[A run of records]
(begin)
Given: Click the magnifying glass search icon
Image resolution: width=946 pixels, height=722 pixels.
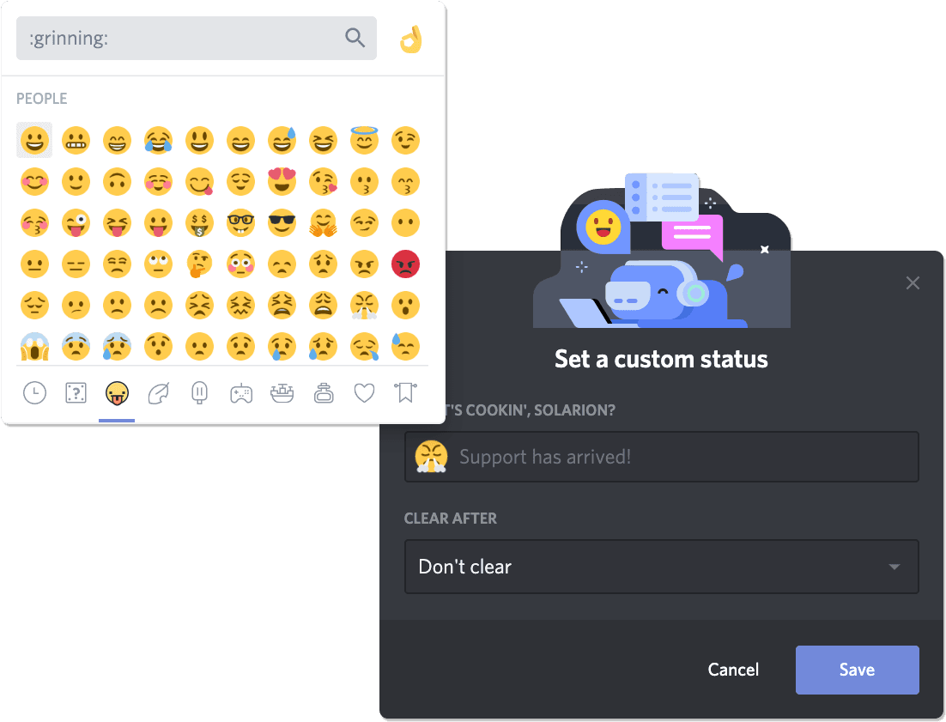Looking at the screenshot, I should [355, 38].
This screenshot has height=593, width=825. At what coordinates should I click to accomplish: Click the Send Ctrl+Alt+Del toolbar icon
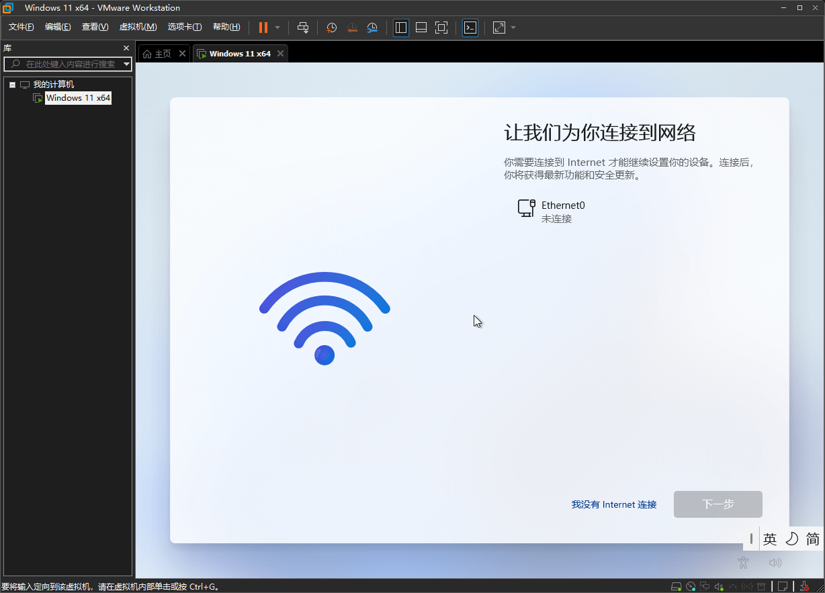coord(303,28)
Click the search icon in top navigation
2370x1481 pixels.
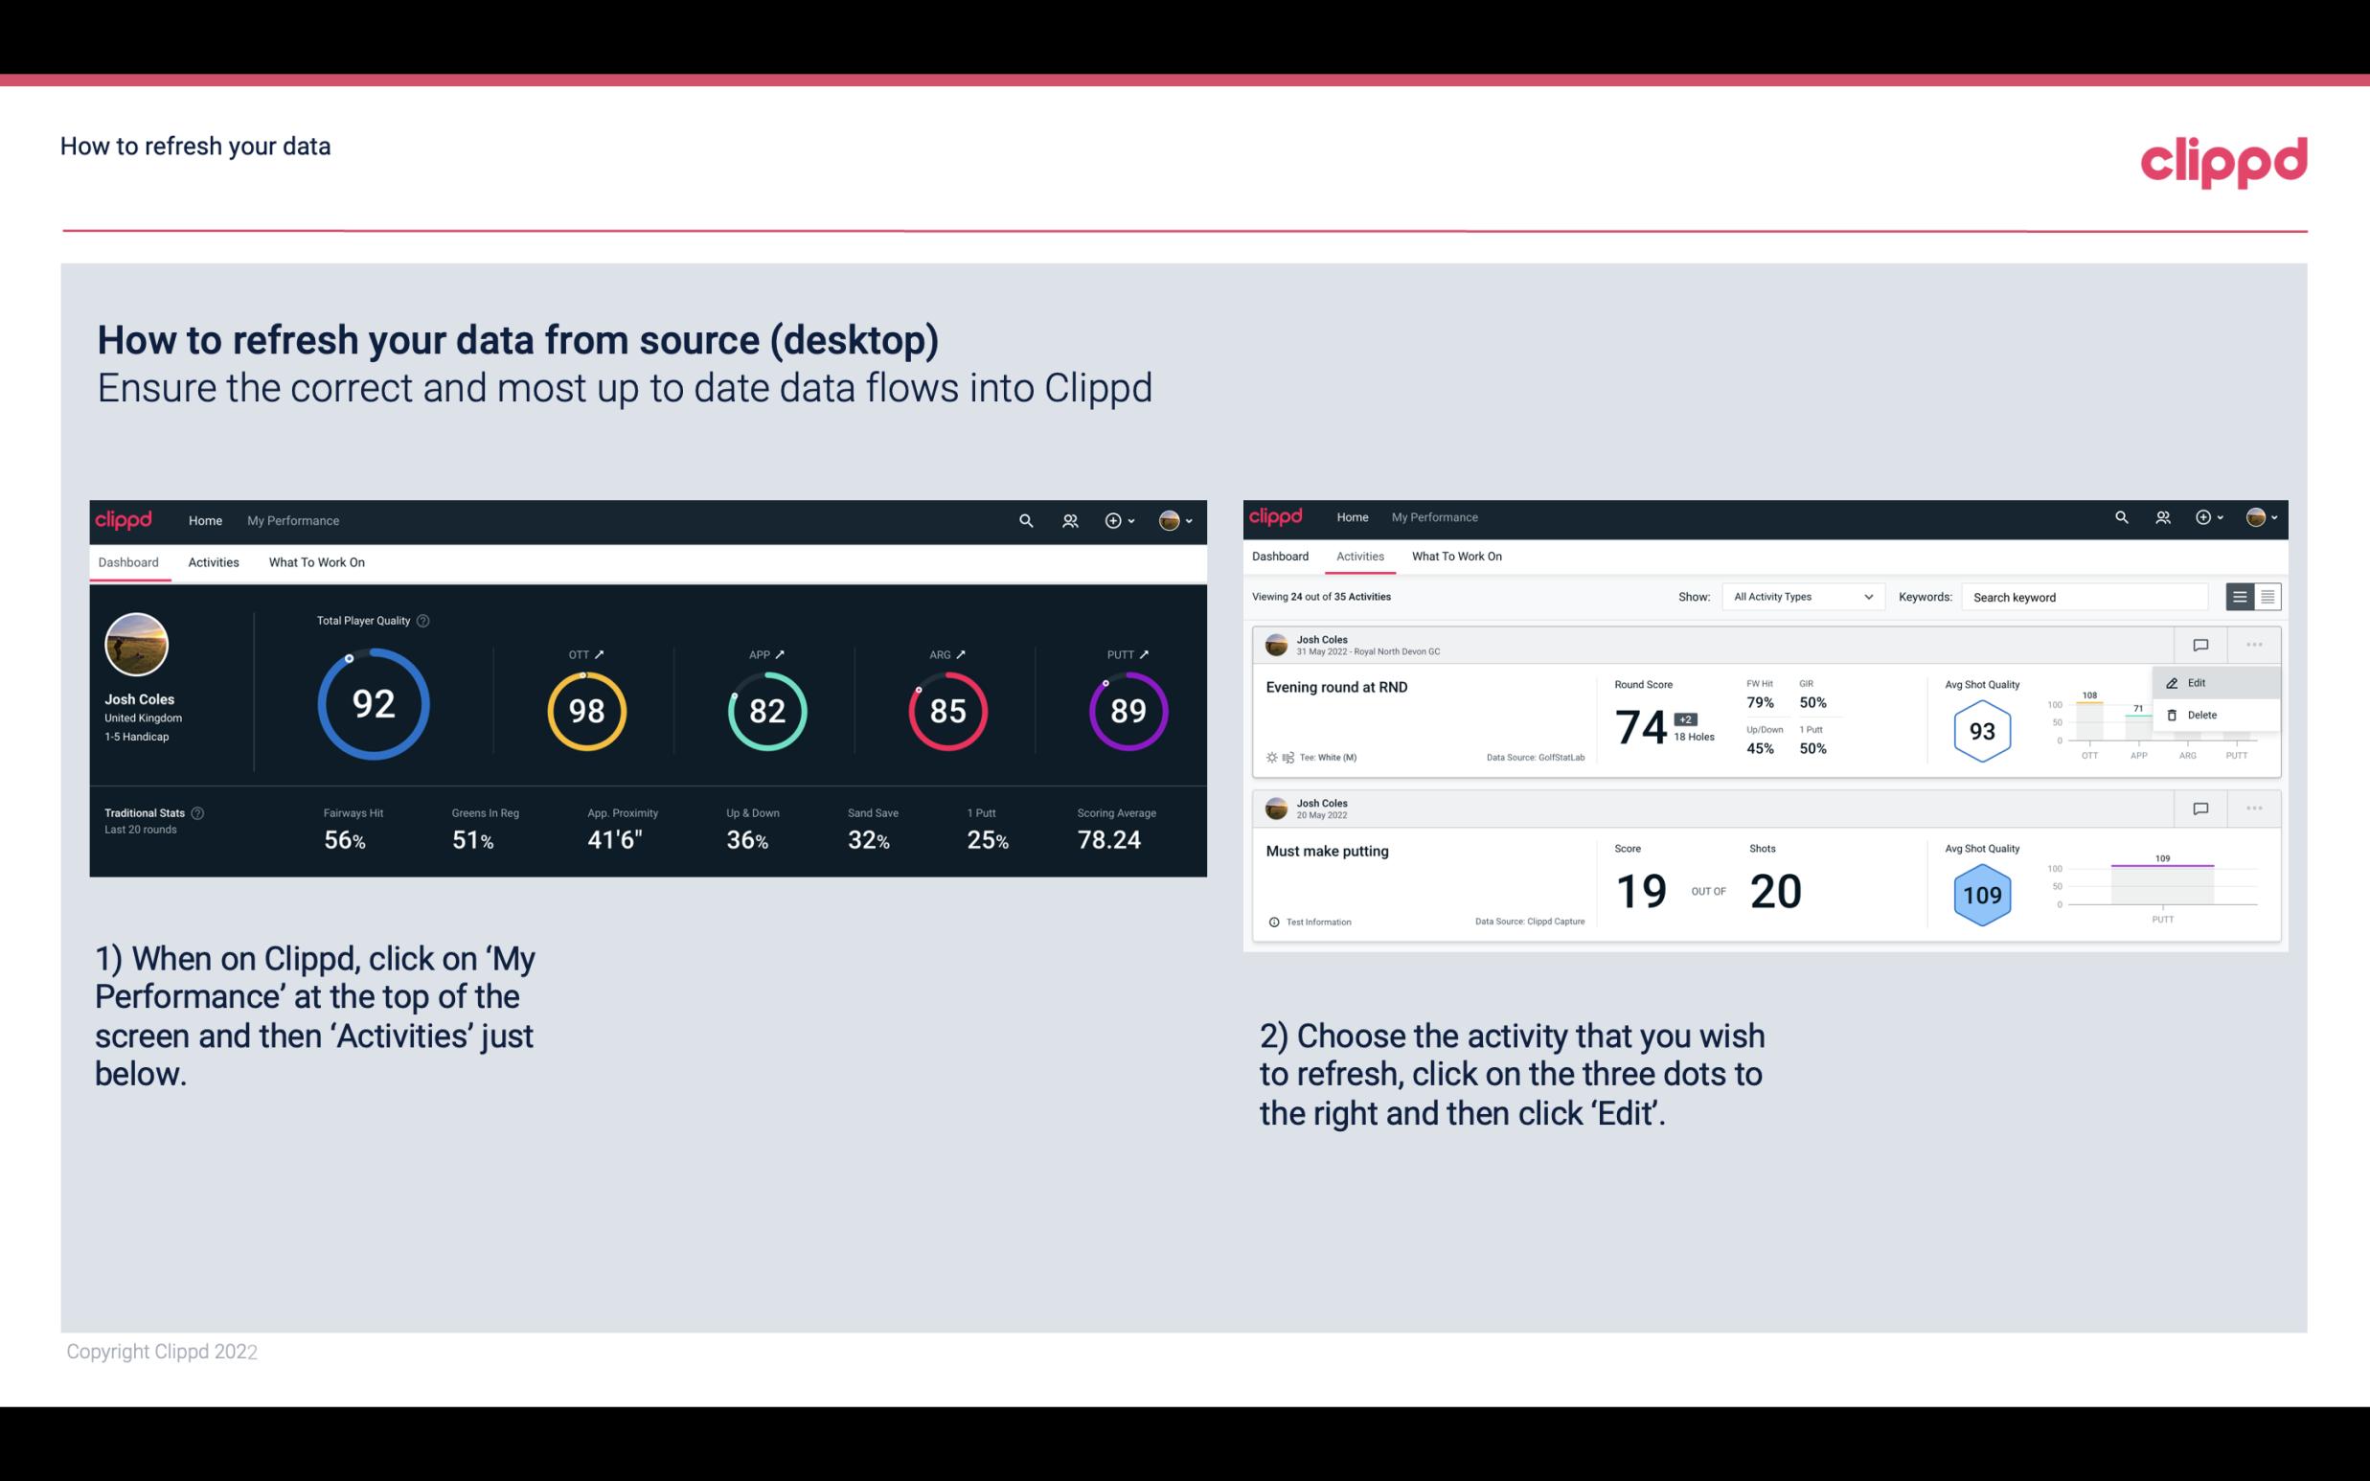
(end)
_Problem requirements:_ Write out these lines exactly as they appear, leaving out the pictures.

_Task output:_
Given: Click the magnifying glass search icon
Image resolution: width=946 pixels, height=722 pixels.
Looking at the screenshot, I should [355, 38].
This screenshot has height=593, width=825. At what coordinates should I click to accomplish: Click the Send Ctrl+Alt+Del toolbar icon
coord(303,28)
Click the search icon in top navigation
2370x1481 pixels.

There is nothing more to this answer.